Cadets to take part in Knife Awareness programme
SKELMERSDALE Sea Cadets will soon be undertaking the free “Optimal performance in Knife Awareness” programme, which has been designed to create awareness in young people of how to deal with threatening behaviour and defend themselves in a crisis situation.
This programme will be based at Tawd Road, Skelmersdale and will begin in October.
It was successfully introduced at the Sea Cadets in Old Swan, Liverpool where the cadets and their commanding officer clearly supported the programme to such an extent that they recommended it to other Sea Cadet Units.
The aim of the programme is to learn to cope in a supportive atmosphere where there are activities and discussions.
John Bullock, programme leader said: “We established very early on that our objectives are not to turn young people you into Bruce Lee or Jackie Chan.
“It’s a safety-first programme and if possible, young people should contact the police or responsible adult, or simply running away maybe the best solution.
“By installing confidence in a young person’s ability to dissolve a crises situation and using communication (verbal and body language), as a mechanism of control in a crises situation.
“Observation of an assailant’s body language and stance could establish a route out or determine the method of attack by the aggressor and to stack the odds in your favour of a successful defence.

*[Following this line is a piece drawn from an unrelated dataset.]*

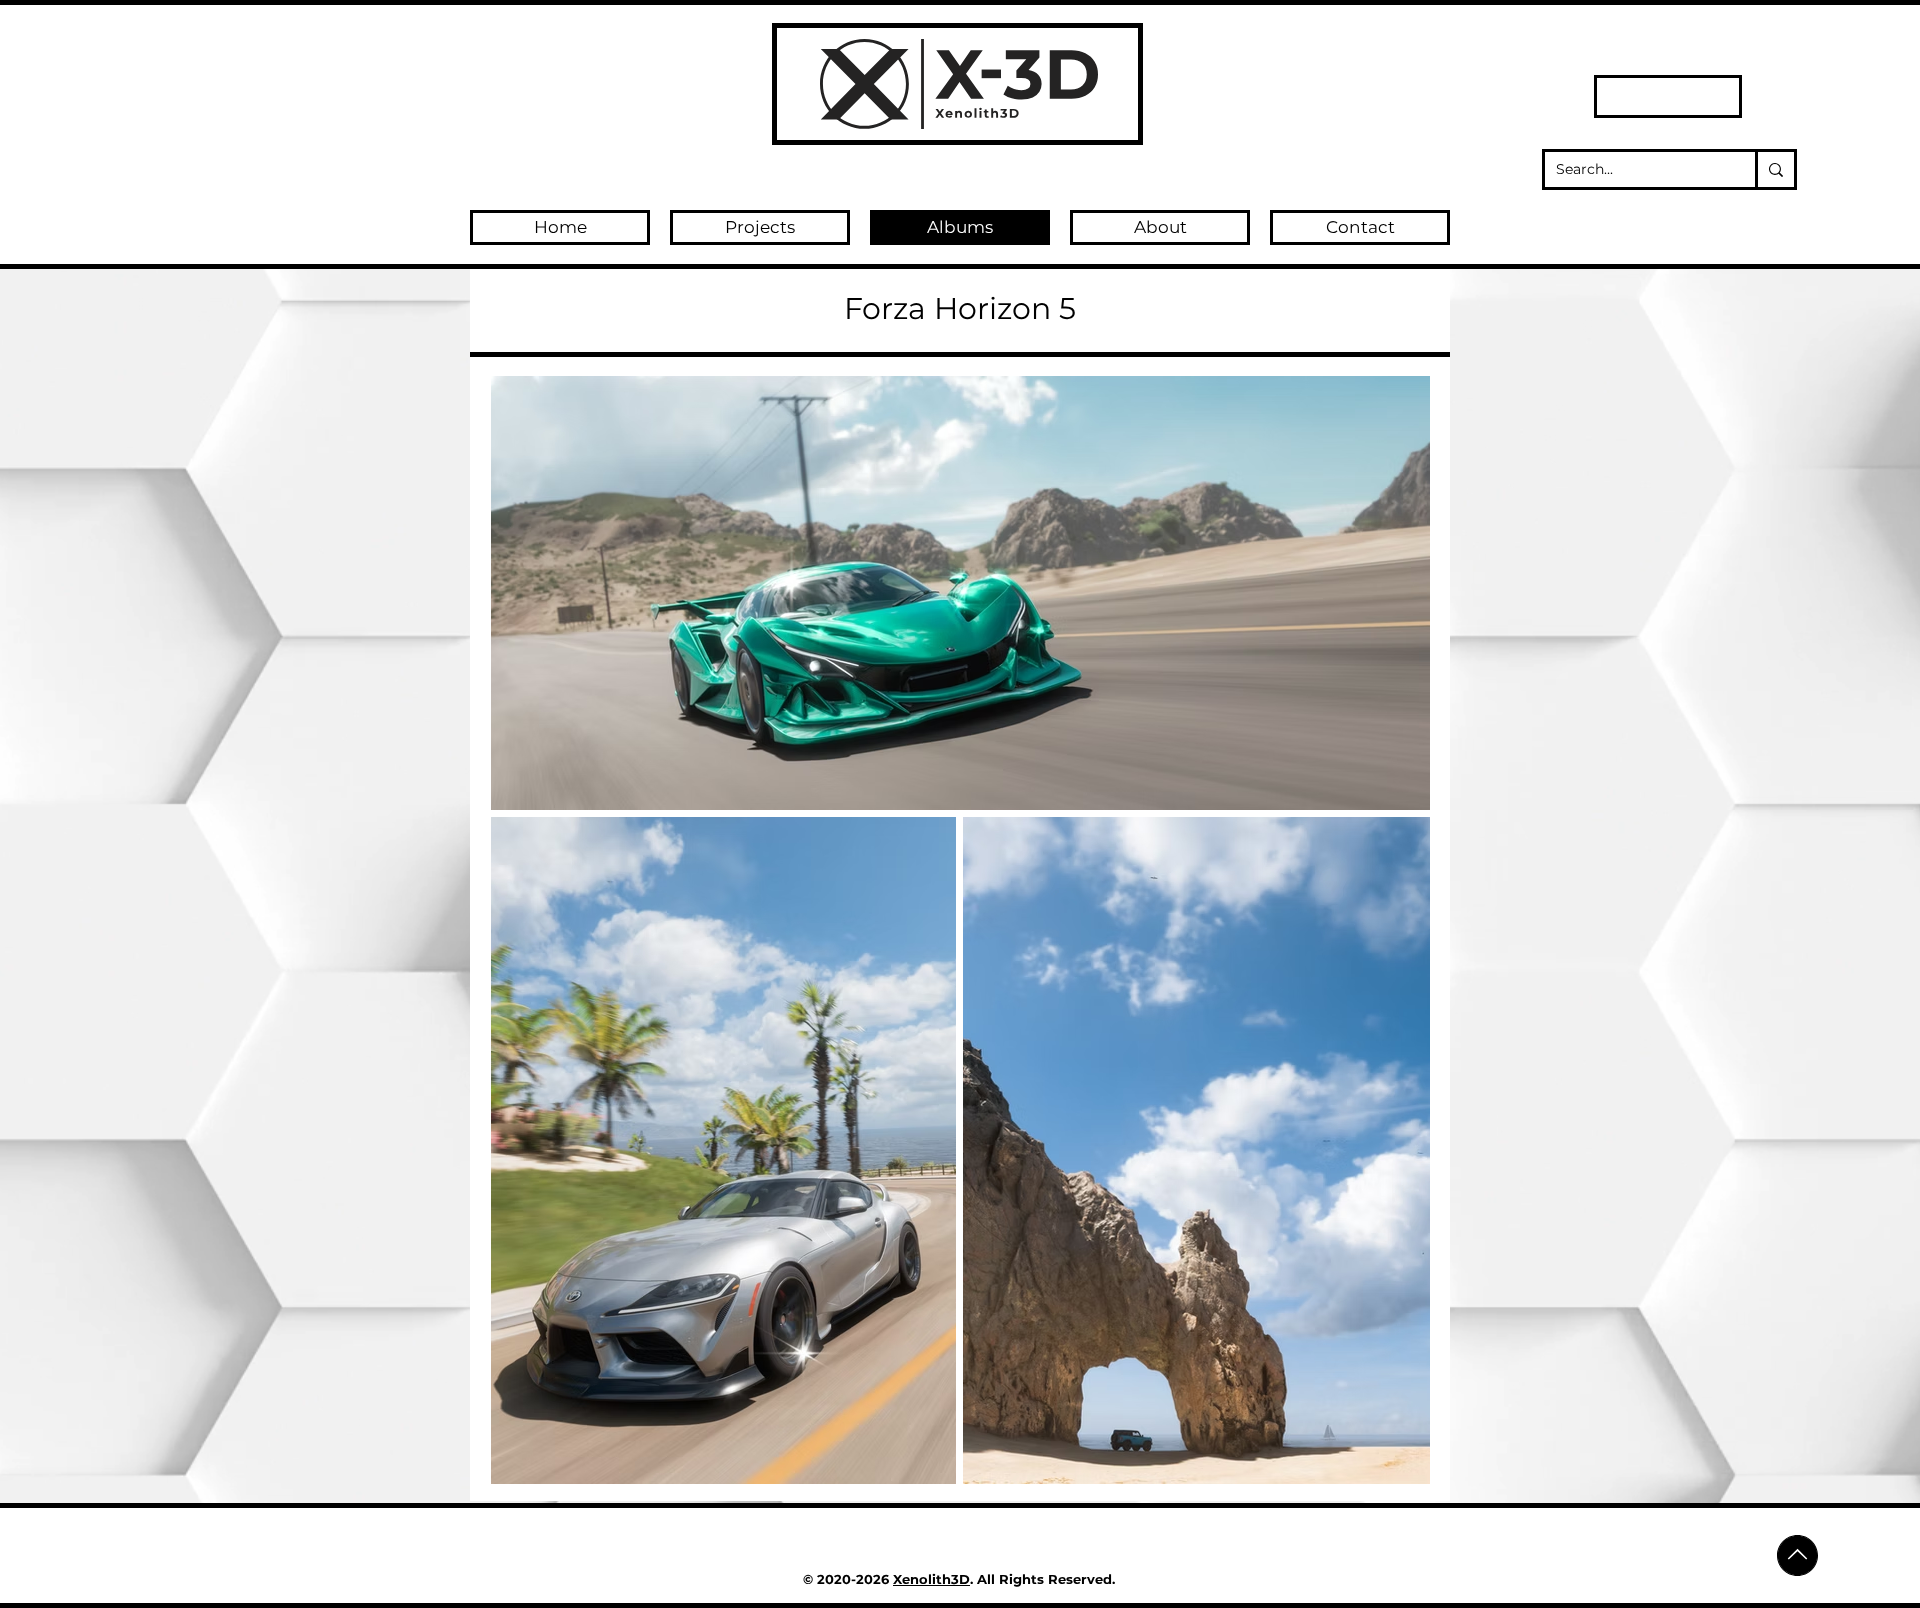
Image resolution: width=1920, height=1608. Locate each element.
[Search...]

“Hopefully a cadet may not find themselves in such a dangerous position but if they do by learning how to defend a knife attack by controlling the weaponised limb and restricting the aggressor’s ability, it will maximise their opportunity to extract themselves from the situation as safely as possible.”
Cllr John Fillis, Skelmersdale East said: “It’s an absolute tragedy that we see knife crime in the news almost on a daily basis. The police along with others within the community are trying their best to reduce the risk. But quite often it is the fear of crime that has the greatest impact on young people.
“Getting away is always the best policy and there is nothing wrong with calling the police or a responsible adult. However, it’s important that they gain confidence when going out and they are equipped with the knowledge and skills that this programme provides, which may help them if needed.”